La tribu a pris une place excessive dans notre subconscient, dans notre vie privée comme dans l’espace public, au point de fragiliser la République et de vider la citoyenneté de sa substance.
La notion de tribu renvoie ici à toute référence traditionnelle qui fait obstacle à l’émergence d’une citoyenneté véritable. Chacun s’identifie d’abord à sa tribu pour affirmer sa puissance, son importance sociale, voire son impunité : une manière implicite de défier les lois de la République.
La prééminence de la tribu est avant tout le symptôme de la faillite de l’État, incapable de bâtir un État de droit solide et une citoyenneté égalitaire pour tous. Or, la nature a horreur du vide : chaque fois que l’État se retire ou se montre défaillant, d’autres acteurs occupent l’espace laissé vacant. Et chaque acteur impose sa propre logique, sa vision et ses règles.
C’est pourquoi l’État doit être présent, vigilant, sans pour autant devenir envahissant.
En Mauritanie, la difficulté à construire une citoyenneté pleine et entière relève d’abord de la responsabilité de l’État lui-même, qui continue de s’appuyer sur des instances communautaires et tribales pour sélectionner ses représentants et organiser la vie politique.
Il ne s’agit nullement d’ériger un antagonisme entre l’État et les tribus ou autres formes de regroupements communautaires.
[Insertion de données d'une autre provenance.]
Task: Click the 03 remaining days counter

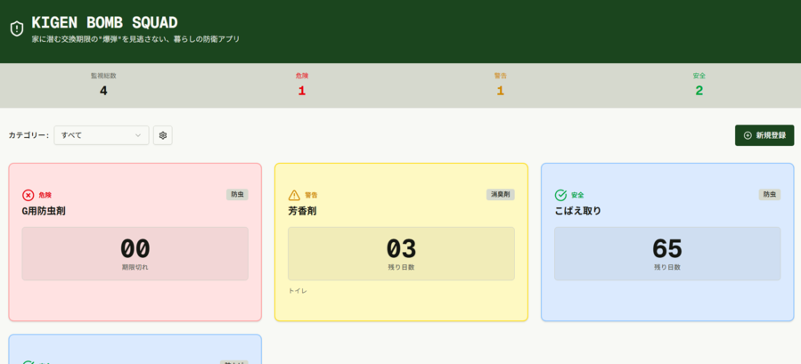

Il s’agit plutôt de rappeler un principe fondamental : l’État doit être impersonnel, neutre et équidistant de tous les citoyens.
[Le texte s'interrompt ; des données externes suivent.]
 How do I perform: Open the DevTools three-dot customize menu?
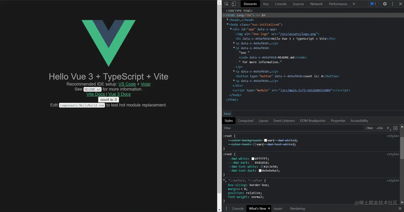pyautogui.click(x=393, y=4)
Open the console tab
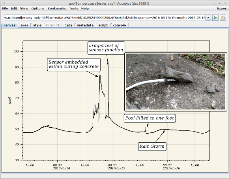Screen dimensions: 230x179 pyautogui.click(x=120, y=25)
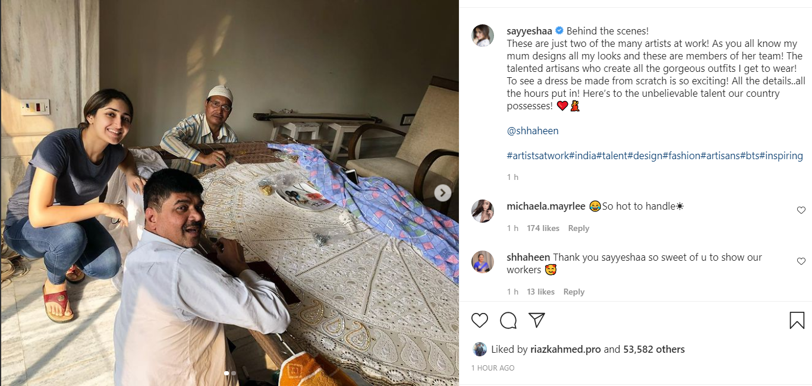Image resolution: width=812 pixels, height=386 pixels.
Task: Go to next photo with carousel arrow
Action: click(442, 193)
Or, de nombreuses manifestations culturelles, politiques ou sociales en Mauritanie, validées par les autorités et parfois initiées par de hauts fonctionnaires ou cadres de l’État, vont à l’encontre de l’esprit républicain. Elles constituent, de fait, des défis lancés à la citoyenneté, à l’égalité devant la loi et aux fondements mêmes de la République.